Für viele Unternehmen in Europa gehört die Möglichkeit eines von den USA verhängten Kill Switch für Cloud-Dienste mittlerweile zu den ernsthaftesten Bedrohungen für den Geschäftsbetrieb.
Zu diesem Schluss kommt eine Befragung von 1.500 Firmen in Großbritannien, Frankreich und Deutschland, die der Anbieter Proton in Auftrag gegeben hat. Da zahlreiche Betriebe ihre IT-Infrastruktur auf wenige große US-Anbieter gestützt haben, wächst die Sorge, dass der Zugriff auf diese Plattformen kurzfristig eingeschränkt werden könnte. In der Studie gaben 74 Prozent der Teilnehmer an, zumindest in gewissem Maß über ein solches Szenario besorgt zu sein. Lediglich fünf Prozent zeigten sich vollkommen unbesorgt. Laut Proton bewegt sich diese Sorge damit ungefähr auf demselben Niveau wie die Angst vor Ransomware-Attacken.
Notfallpläne bleiben die Ausnahme
Für den Fall einer tatsächlichen Sperre gaben zwei Drittel der Unternehmen an, zu einem anderen Anbieter wechseln zu wollen. Am ehesten dazu bereit sind britische Firmen mit 75 Prozent, gefolgt von deutschen Unternehmen mit 68 Prozent und französischen mit 61 Prozent. Allerdings verfügen nur 44 Prozent überhaupt über einen schriftlich festgehaltenen und regelmäßig geprüften Plan für einen solchen Ausfall. Ein Wechsel des Anbieters würde also in den meisten Fällen ohne getestete Rückfalloption erfolgen, mitten unter dem Druck eines akuten Ausfalls.
Der Kill Switch sei laut Proton-Manager Raphaël Auphan „kein abstraktes geopolitisches Anliegen mehr, sondern eine Krise für die Betriebskontinuität“. Damit sei die Sorge davor, so seine Einschätzung, kaum noch von der Sorge vor Ransomware zu unterscheiden. Das zeige, wie ernst digitale Abhängigkeit inzwischen auf Führungsebene genommen werde: Sie stehe mittlerweile auf derselben Stufe wie kriminelle Angriffe, mit vergleichbarer Dringlichkeit und der Erwartung, jederzeit ohne Vorwarnung eintreten zu können.

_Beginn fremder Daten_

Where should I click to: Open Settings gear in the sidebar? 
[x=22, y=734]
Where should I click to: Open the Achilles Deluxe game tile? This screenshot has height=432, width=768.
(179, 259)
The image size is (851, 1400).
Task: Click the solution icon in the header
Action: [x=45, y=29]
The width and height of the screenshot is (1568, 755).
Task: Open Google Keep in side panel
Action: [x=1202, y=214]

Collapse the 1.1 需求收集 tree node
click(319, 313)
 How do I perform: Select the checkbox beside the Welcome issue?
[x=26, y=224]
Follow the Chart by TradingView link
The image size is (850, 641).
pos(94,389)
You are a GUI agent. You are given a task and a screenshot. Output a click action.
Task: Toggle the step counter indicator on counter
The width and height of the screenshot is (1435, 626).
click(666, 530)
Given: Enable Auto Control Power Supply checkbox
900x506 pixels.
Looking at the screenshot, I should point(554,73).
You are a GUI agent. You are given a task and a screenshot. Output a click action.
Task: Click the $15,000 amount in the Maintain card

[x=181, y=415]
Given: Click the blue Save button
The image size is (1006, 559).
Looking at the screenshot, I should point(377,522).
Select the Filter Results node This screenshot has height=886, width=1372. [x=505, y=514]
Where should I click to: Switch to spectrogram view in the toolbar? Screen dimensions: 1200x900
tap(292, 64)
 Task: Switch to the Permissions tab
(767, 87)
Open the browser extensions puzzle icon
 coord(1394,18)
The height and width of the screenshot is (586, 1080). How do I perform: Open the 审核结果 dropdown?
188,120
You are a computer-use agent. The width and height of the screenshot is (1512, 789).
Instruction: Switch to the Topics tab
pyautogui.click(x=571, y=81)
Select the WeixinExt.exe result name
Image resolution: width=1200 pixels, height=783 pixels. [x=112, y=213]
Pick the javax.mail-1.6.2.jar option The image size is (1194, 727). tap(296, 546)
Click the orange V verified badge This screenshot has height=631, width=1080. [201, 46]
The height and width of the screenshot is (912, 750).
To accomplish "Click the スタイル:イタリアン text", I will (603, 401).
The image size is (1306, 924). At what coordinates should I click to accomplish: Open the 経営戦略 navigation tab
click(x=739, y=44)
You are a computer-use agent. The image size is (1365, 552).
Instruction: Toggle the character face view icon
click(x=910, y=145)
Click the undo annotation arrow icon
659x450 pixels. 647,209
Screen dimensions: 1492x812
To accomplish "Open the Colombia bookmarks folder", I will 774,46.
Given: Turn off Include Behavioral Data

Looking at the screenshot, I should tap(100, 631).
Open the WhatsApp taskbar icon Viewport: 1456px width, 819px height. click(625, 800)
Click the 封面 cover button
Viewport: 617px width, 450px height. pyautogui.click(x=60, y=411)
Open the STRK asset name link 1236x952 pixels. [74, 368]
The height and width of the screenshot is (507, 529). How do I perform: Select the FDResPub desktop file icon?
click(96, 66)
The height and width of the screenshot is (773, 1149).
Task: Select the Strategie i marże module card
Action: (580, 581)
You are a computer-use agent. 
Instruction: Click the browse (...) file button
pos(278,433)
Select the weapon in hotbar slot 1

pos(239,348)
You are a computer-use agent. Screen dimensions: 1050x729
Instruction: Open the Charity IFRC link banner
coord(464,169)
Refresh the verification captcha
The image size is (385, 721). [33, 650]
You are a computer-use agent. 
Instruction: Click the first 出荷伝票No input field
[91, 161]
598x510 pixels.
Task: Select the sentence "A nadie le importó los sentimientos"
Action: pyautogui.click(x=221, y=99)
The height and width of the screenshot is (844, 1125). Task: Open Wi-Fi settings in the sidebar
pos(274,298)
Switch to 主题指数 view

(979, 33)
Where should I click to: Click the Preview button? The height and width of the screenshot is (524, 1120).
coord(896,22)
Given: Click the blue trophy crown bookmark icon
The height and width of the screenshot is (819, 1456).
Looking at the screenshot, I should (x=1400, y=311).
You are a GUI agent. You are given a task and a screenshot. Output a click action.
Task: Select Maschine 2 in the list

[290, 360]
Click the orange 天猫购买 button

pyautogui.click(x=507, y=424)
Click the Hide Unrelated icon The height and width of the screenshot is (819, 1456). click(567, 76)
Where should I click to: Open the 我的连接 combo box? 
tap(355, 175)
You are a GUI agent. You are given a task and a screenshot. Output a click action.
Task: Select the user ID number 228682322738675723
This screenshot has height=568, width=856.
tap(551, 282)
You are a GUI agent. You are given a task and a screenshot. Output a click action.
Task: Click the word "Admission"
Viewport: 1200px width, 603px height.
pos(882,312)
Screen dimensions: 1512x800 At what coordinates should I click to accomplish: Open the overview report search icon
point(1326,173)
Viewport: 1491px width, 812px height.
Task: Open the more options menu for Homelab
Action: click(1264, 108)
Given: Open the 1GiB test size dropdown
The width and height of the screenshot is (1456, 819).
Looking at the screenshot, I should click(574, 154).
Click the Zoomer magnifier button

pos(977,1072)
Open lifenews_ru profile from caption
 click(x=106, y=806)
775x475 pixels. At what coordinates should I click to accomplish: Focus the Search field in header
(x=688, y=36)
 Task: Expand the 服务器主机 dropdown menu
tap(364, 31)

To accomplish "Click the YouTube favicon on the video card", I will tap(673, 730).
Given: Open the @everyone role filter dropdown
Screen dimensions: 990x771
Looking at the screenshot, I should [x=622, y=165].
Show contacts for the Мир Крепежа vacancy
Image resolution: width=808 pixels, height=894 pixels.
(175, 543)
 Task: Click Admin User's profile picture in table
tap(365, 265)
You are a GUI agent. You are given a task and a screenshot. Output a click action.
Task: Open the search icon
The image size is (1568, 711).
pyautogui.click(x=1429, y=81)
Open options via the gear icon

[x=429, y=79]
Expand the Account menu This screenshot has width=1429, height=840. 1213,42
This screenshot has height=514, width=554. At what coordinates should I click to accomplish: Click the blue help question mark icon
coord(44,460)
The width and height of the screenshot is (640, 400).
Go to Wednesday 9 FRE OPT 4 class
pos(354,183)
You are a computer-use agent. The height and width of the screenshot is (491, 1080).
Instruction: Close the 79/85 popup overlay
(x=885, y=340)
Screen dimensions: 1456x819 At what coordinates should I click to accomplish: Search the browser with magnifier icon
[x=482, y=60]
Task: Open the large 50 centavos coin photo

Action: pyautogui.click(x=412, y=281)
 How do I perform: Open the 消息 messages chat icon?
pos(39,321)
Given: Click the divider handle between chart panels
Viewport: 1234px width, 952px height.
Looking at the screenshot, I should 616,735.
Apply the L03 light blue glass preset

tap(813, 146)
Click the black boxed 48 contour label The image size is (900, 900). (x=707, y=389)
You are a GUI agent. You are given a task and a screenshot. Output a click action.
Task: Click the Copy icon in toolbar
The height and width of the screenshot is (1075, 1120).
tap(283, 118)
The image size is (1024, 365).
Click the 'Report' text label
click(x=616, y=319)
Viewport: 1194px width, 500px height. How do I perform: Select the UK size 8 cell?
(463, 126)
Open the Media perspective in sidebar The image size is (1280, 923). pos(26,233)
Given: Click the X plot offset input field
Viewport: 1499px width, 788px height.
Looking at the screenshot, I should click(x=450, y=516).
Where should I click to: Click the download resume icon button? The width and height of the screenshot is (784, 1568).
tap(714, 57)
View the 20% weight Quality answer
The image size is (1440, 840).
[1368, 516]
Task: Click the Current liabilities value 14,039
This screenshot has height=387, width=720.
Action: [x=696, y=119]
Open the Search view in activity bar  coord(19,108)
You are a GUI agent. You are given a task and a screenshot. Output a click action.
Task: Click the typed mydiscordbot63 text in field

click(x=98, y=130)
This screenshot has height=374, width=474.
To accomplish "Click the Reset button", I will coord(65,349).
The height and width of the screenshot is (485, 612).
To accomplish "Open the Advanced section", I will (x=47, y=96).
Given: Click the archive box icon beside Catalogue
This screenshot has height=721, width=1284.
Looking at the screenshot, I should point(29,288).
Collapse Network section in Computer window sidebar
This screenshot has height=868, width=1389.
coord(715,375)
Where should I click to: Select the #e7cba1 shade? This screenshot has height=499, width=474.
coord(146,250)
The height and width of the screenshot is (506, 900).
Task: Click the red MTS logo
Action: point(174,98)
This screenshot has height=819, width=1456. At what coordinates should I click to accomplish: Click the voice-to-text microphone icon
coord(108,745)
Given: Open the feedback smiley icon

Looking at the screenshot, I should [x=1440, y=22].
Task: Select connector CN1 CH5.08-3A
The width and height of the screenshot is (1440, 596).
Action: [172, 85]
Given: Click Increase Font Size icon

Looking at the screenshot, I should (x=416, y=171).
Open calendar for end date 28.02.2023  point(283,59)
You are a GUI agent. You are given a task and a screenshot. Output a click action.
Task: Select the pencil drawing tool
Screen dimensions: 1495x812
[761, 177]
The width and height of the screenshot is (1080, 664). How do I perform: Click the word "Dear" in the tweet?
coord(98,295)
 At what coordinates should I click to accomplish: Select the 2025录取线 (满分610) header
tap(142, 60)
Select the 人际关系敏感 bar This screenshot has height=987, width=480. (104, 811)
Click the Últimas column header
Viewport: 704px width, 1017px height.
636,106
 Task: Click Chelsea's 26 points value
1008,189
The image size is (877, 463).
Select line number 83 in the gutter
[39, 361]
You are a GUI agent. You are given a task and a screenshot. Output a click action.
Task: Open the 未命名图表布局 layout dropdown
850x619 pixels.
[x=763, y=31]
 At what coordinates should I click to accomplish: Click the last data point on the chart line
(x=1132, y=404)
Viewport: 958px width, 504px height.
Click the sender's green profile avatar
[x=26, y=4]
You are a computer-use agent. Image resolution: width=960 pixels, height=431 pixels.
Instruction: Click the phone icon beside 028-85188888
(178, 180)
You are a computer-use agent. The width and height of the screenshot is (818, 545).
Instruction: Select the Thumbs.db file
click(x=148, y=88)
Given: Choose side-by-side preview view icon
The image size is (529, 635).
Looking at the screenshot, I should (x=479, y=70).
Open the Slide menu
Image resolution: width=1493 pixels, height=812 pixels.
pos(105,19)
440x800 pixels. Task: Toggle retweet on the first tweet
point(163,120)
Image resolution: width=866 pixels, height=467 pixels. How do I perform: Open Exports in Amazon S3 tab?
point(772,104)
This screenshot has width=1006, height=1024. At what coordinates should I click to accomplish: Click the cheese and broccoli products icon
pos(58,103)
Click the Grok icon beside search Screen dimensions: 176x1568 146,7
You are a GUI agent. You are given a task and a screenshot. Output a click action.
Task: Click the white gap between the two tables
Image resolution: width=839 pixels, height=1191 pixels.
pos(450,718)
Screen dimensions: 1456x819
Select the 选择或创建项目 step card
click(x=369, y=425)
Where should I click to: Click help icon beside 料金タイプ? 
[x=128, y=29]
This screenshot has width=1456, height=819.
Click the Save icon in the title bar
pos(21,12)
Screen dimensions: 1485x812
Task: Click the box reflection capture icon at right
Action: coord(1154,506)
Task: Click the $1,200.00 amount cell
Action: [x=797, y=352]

Ein einziger Ausfalltag könnte teuer werden
Die befragten Unternehmen erwarten im Ernstfall erhebliche Auswirkungen. Mehr als die Hälfte, konkret 55 Prozent, geht davon aus, ohne Cloud– und Onlinedienste nicht länger als einen Tag durchzuhalten, bevor der Betrieb stillsteht. In allen drei Ländern werden dieselben beiden Hauptprobleme genannt: Mitarbeitende könnten nicht mehr produktiv arbeiten, und Kunden könnten nicht mehr betreut werden. Beide Punkte nannten jeweils 36 Prozent der Teilnehmer.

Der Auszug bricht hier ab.